Saved entries
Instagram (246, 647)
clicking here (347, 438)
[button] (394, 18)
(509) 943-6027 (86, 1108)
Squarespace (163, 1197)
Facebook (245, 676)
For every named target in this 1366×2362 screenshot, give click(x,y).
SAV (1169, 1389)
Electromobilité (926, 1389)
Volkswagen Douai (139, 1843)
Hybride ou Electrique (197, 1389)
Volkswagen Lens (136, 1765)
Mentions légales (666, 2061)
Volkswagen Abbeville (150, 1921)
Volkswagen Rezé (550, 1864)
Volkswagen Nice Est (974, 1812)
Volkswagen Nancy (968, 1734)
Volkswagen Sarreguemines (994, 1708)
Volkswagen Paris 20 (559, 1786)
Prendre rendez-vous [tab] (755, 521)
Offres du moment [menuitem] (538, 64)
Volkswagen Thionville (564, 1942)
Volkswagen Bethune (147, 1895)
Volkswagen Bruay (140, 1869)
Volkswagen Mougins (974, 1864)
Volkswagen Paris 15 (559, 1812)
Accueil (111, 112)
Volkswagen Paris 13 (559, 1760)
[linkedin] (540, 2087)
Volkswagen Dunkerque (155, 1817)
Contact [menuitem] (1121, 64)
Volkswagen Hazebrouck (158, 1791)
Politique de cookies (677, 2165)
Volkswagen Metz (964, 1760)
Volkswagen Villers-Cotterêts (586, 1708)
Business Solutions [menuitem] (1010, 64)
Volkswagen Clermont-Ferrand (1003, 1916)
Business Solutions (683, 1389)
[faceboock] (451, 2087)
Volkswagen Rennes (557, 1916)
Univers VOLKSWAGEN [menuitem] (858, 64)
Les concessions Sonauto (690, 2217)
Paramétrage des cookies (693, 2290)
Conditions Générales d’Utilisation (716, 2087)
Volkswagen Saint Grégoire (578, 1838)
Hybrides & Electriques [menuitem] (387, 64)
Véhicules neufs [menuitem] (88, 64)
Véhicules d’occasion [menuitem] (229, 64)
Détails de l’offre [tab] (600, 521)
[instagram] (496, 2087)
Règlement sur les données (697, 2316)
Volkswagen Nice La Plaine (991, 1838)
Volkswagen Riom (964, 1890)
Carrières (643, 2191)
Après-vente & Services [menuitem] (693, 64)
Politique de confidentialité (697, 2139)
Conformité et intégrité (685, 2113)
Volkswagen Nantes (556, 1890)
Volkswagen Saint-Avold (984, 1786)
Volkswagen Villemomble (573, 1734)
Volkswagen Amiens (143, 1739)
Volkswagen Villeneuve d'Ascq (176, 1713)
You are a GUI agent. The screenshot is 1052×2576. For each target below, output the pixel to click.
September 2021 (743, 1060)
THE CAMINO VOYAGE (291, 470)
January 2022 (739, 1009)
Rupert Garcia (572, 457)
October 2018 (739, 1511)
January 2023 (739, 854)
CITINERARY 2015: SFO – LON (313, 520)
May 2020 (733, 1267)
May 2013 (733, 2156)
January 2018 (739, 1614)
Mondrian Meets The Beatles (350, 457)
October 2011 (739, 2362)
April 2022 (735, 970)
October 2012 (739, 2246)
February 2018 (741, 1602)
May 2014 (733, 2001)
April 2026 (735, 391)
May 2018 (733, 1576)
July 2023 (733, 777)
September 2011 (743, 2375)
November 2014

WHAT IS NEEDED
From the line containing "September 2021 (743, 1060)" to the final line of the data, repeat each line exactly. Include both ends.

EXERCISE RESULT
September 2021 (743, 1060)
THE CAMINO VOYAGE (291, 470)
January 2022 (739, 1009)
Rupert Garcia (572, 457)
October 2018 (739, 1511)
January 2023 (739, 854)
CITINERARY 2015: SFO – LON (313, 520)
May 2020 (733, 1267)
May 2013 (733, 2156)
January 2018 (739, 1614)
Mondrian Meets The Beatles (350, 457)
October 2011 (739, 2362)
April 2022 (735, 970)
October 2012 (739, 2246)
February 2018 (741, 1602)
May 2014 (733, 2001)
April 2026 (735, 391)
May 2018 (733, 1576)
July 2023 (733, 777)
September 2011 (743, 2375)
November 2014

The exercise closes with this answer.